Every few years, officials of the county government and its school system pour too much time and resources into a process that creates ill feelings among parents and children and headaches all around, all because no one seems able to predict with any degree of certainty where local classroom populations will bulge and where they will shrink.
School redistricting is inevitable, of course, but the seemingly endless need for wholesale changes to the map points toward systemic flaws.
School officials say they need to undertake a comprehensive redistricting of elementary schools that will entail a "cascade of movement" of students throughout the county to correct an imbalance between school populations in the east, which are generally above capacity, and those in the west, which has not seen the kind of residential growth they anticipated.
A severe downturn in the national economy over the past three years certainly threw a monkey wrench into any number of statistical models, but this isn't the first time school redistricting in Howard County has required not just tweaks, but major reshuffling.
Sometimes these plans become obsolete even before they take effect. A redistricting approved in 2006 had parents in Ellicott's City's Wheatfield neighborhood complaining that it would bus their elementary school-aged children through six different districts — including one for a new school being built practically in their front yards — before reaching their destination.
At the end of the 2002-03 school year, officials discovered that the projections they used in the redistricting plan to be implemented the following year were miscalculated, sending them scrambling to redo the plan before the 2003-04 year was to begin.

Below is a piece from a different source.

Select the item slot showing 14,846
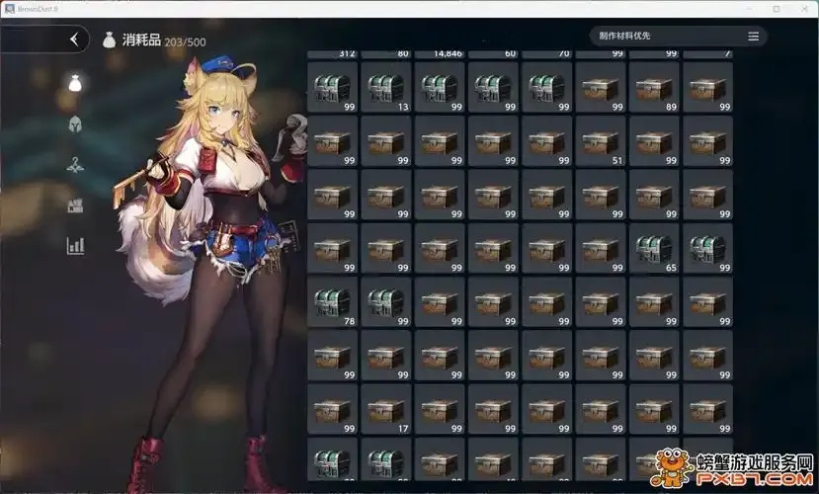This screenshot has height=494, width=819. 440,54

At that time we suggested that then-County Executive Jim Robey convene a blue-ribbon panel to examine ways to improve methodologies employed in projecting enrollements:
"This situation is only the latest example of a problem that has plagued the school system for years," our editorial of June 19, 2003 said. "A remedy for chronically bad projections is long overdue.
"Without reliable enrollment numbers, the Adequate Public Facilities Ordinance is inadequate to its task. Development occurs where it shouldn't, exacerbating school crowding. Conversely, it may shut down development without cause."
These words are as true today as they were then. We urge County Executive Ken Ulman to gather the best minds available from the public and private sectors to take a comprehensive look not at the next round of redistricting but at the way the figures that support these plans are calculated.